Amnesty International challenges electric vehicle battery manufacturers

Amnesty International is challenging automotive and specifically electric vehicle battery manufacturers to raise ethical standards and specifically “make the world’s first completely ethical battery within five years.” The challenge was laid down at the Nordic Electric Vehicle (EV) Summit in Oslo on 21 March 2019. For its part Amnesty is seeking to highlight how lithium-ion batteries, which power electric cars and electronics, are reportedly linked to “human rights abuses including child labour in the Democratic Republic of Congo (DRC), and environmental risks which could undermine their green potential”.

Kumi Naidoo, Amnesty International’s secretary general commented: “Finding effective solutions to the climate crisis is an absolute imperative, and electric cars have an important role to play in this. But without radical changes, the batteries which power green vehicles will continue to be tainted by human rights abuses.”

“The massive global corporations that dominate the electric vehicle industry have the resources and expertise to create energy solutions that are truly clean and fair, and we are challenging them to come back to Oslo next year with proof of real progress. With demand for batteries soaring, now is the time for a drastic overhaul of our energy sources that prioritizes protection of human rights and the environment.”

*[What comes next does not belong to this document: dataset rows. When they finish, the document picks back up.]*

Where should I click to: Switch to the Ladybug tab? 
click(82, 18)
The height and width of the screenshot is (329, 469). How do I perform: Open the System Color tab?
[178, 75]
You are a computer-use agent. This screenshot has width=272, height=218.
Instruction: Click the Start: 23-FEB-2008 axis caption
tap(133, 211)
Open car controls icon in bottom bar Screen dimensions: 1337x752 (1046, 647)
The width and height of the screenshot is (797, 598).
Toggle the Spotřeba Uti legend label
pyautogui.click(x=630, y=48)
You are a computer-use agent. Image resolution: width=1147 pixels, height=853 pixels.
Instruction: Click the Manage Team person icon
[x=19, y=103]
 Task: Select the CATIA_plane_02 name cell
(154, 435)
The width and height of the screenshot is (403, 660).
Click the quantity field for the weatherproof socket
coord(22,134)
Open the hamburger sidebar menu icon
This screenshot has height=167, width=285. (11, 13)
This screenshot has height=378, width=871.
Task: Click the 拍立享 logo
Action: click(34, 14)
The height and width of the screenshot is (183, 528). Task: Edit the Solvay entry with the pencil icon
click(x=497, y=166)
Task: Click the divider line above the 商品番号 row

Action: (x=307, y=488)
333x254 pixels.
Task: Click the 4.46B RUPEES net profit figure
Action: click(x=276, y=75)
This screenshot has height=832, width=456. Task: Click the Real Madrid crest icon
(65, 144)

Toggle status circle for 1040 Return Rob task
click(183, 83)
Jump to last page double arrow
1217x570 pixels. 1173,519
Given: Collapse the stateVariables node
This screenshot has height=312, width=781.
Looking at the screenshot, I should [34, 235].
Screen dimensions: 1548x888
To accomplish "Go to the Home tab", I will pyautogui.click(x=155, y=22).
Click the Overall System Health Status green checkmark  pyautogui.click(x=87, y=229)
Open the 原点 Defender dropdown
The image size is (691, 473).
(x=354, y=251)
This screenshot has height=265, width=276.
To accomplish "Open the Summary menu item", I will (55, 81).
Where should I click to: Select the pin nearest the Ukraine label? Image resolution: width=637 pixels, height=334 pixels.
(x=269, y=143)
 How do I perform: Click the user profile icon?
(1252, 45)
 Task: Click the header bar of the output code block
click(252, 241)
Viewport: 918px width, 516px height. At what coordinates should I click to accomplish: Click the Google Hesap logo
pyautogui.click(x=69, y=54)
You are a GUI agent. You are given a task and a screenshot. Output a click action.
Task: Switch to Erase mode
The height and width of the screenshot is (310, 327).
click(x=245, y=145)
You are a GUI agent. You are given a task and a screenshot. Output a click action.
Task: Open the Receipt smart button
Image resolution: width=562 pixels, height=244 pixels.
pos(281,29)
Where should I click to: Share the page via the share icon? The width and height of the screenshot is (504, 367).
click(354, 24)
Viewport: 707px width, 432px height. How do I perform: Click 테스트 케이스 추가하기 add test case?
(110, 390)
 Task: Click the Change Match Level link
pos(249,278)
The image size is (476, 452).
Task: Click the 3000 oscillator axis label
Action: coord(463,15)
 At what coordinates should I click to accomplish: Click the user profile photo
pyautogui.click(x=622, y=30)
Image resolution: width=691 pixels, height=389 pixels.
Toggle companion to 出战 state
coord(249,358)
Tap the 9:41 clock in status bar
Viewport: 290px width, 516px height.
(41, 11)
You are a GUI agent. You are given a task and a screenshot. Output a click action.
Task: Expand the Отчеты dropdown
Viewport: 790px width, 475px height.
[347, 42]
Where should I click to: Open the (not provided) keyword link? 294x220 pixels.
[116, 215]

According to Amnesty, the reported low ethical standards are the result of “years of unregulated industry practices have led to detrimental human rights and environmental impacts, which governments and industry are not doing enough to tackle” – a view that suggests Amnesty will be lobbying for tighter regulation and legislation.

Amnesty International has documented serious human rights violations linked to the extraction of the minerals used in lithium-ion batteries, particularly in the DRC. A 2016 investigation found children and adults in southern DRC working in hand-dug cobalt mines facing serious health risks, neither protected by the government nor respected by companies that profit from their labour. Amnesty’s research has linked these mines to the supply chains of many of the world’s leading electronics brands and electric vehicle companies.

Increasing demand for battery raw materials

Despite projections that the demand for cobalt will reach 200,000 tons per year by 2020, no country legally requires companies to publicly report on their cobalt supply chains. With more than half of the world’s cobalt originating in southern DRC, the chance that the batteries powering electric vehicles are tainted with child labour and other abuses is unacceptably high.

Since 2016 and in response to Amnesty’s research, several leading companies, including Apple, BMW, Daimler, Renault, and the battery manufacturer Samsung SDI, have published data about their supply chains, and Amnesty is calling on others to do the same.

According to Amnesty, the environmental impact of producing batteries is also of concern. Most of the current manufacturing of lithium-ion batteries is concentrated in China, South Korea and Japan, where electricity generation remains dependent on coal and other polluting sources of power.

Then these the question of disposal. Amnesty is also calling on companies to ensure that batteries are disposed of responsibly, suggesting: “There is already significant evidence showing that battery waste from electronics, which contains various hazardous materials, has been irresponsibly disposed of, contaminating soil, water and air.”

Amnesty’s vision for ethical battery manufacturing revolves around better extraction, manufacturing as well as better re-use and recovery. Moving forward, Amnesty is collaborating with Greenpeace USA to identify and map human rights and environmental impacts throughout the battery lifecycle, including critical points of intervention need to produce an ethical battery. In addition, efforts are underway in Norway to move corporate actors to conduct human rights due diligence.